**WORK ORDER:**
Could you repeat, word for word, the line with "Open the Edge profile avatar" and every line after it in the records below, leaving out any pictures?

**PROVIDED INFORMATION:**

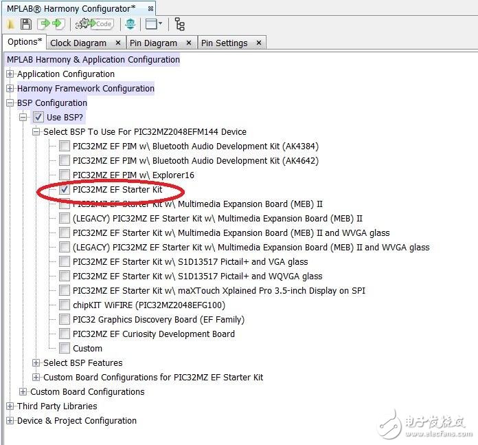
Task: Click the open folder icon in toolbar
Action: pos(11,24)
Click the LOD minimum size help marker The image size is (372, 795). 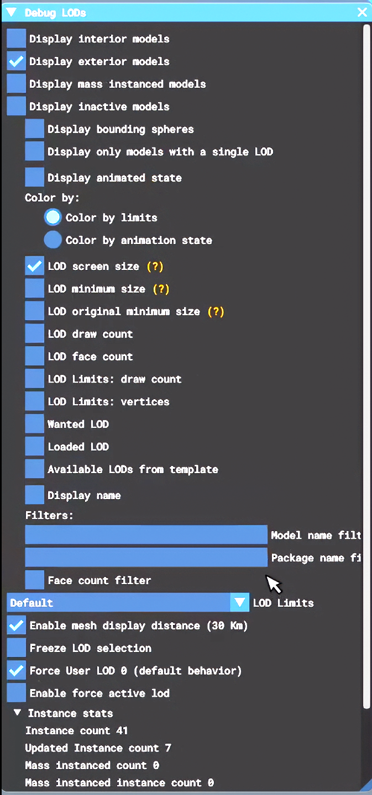point(161,289)
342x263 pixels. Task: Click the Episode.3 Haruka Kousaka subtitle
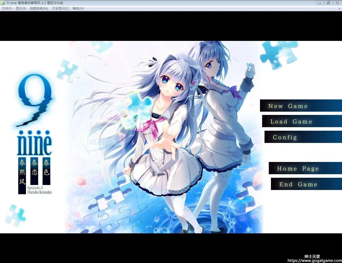click(39, 190)
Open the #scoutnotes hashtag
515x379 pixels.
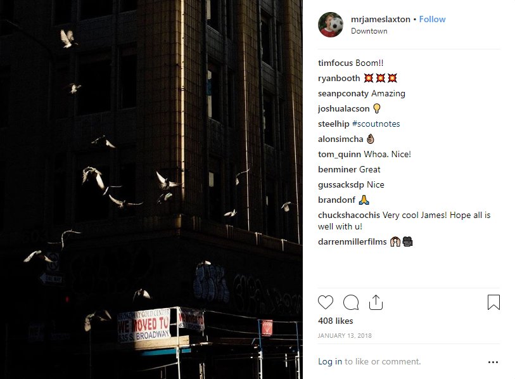376,124
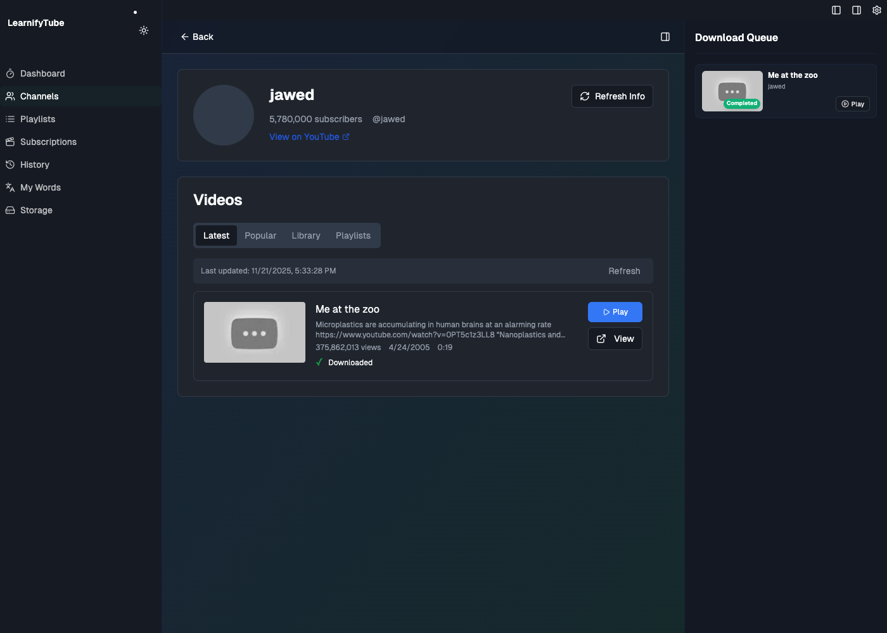Switch to the Popular tab
Viewport: 887px width, 633px height.
tap(260, 235)
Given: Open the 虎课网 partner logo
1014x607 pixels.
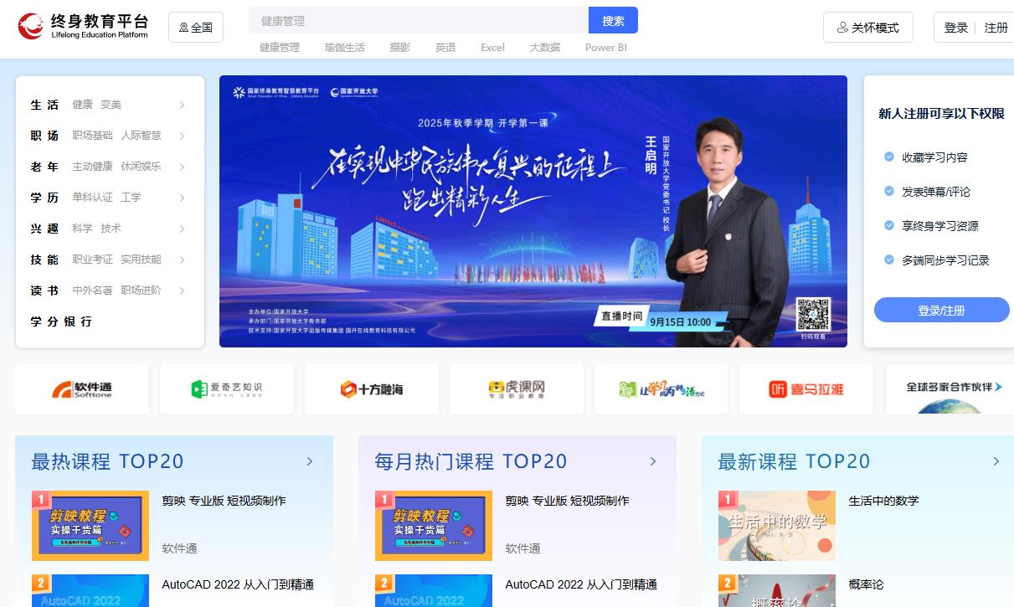Looking at the screenshot, I should click(x=516, y=388).
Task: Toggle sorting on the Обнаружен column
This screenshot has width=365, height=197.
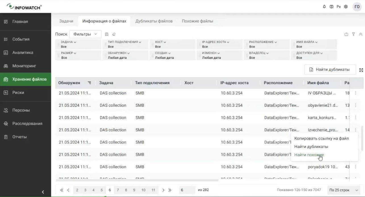Action: tap(89, 83)
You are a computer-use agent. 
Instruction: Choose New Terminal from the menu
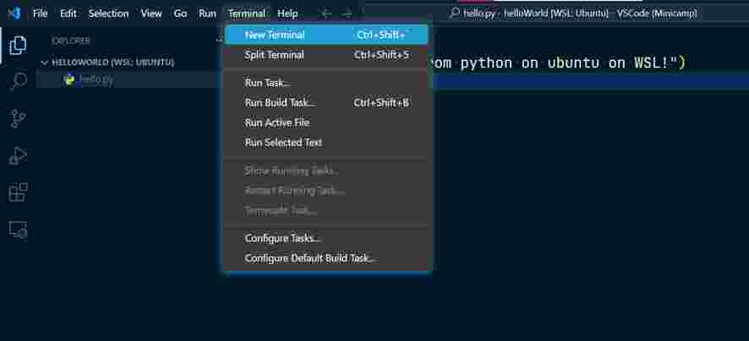275,35
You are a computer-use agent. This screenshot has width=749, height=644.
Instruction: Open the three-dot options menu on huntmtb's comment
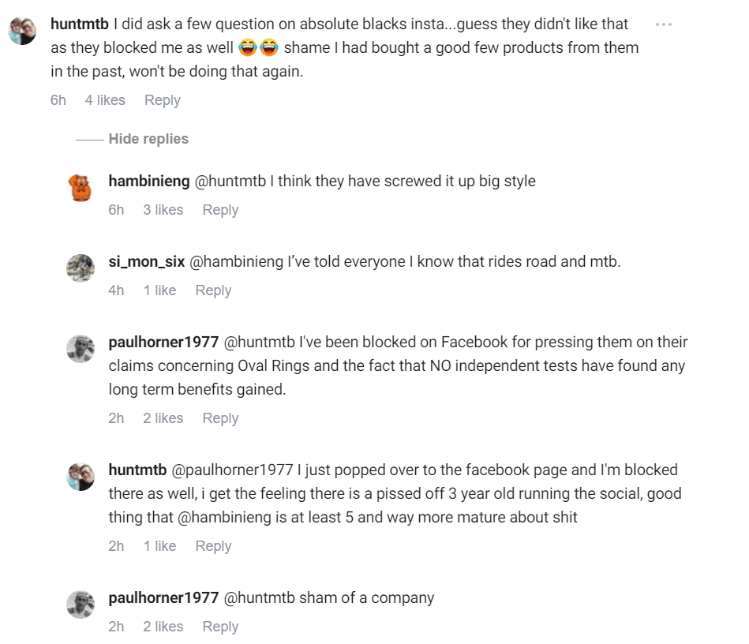pyautogui.click(x=664, y=24)
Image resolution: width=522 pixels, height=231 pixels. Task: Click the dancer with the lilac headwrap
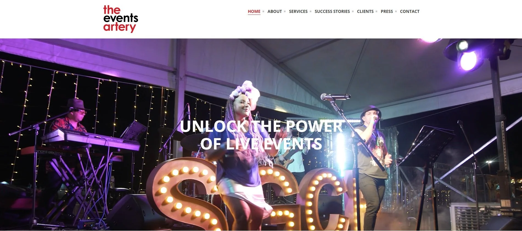[242, 154]
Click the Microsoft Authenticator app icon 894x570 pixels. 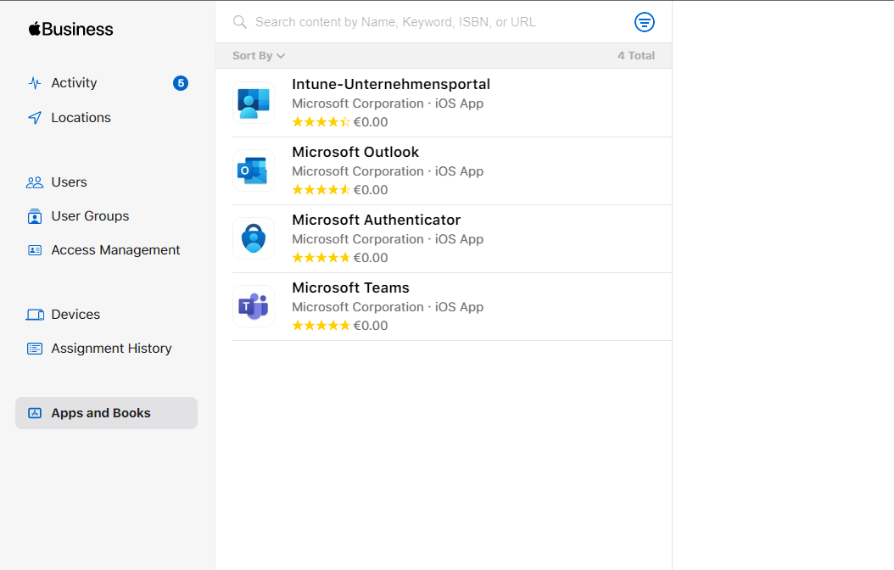tap(254, 238)
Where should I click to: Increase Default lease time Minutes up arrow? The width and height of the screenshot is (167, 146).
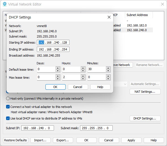[x=108, y=68]
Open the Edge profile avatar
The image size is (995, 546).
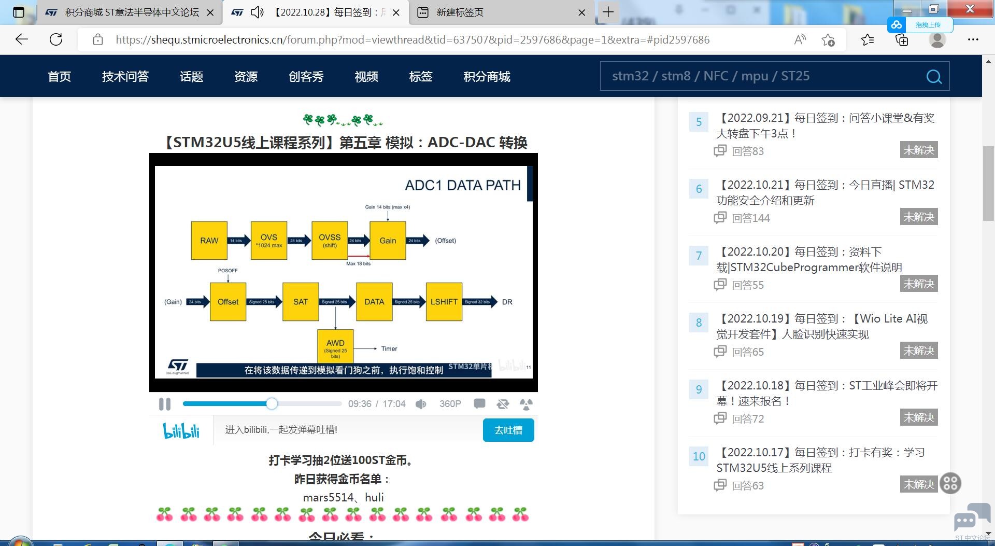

**EXERCISE ANSWER:**
Open the Edge profile avatar
The image size is (995, 546).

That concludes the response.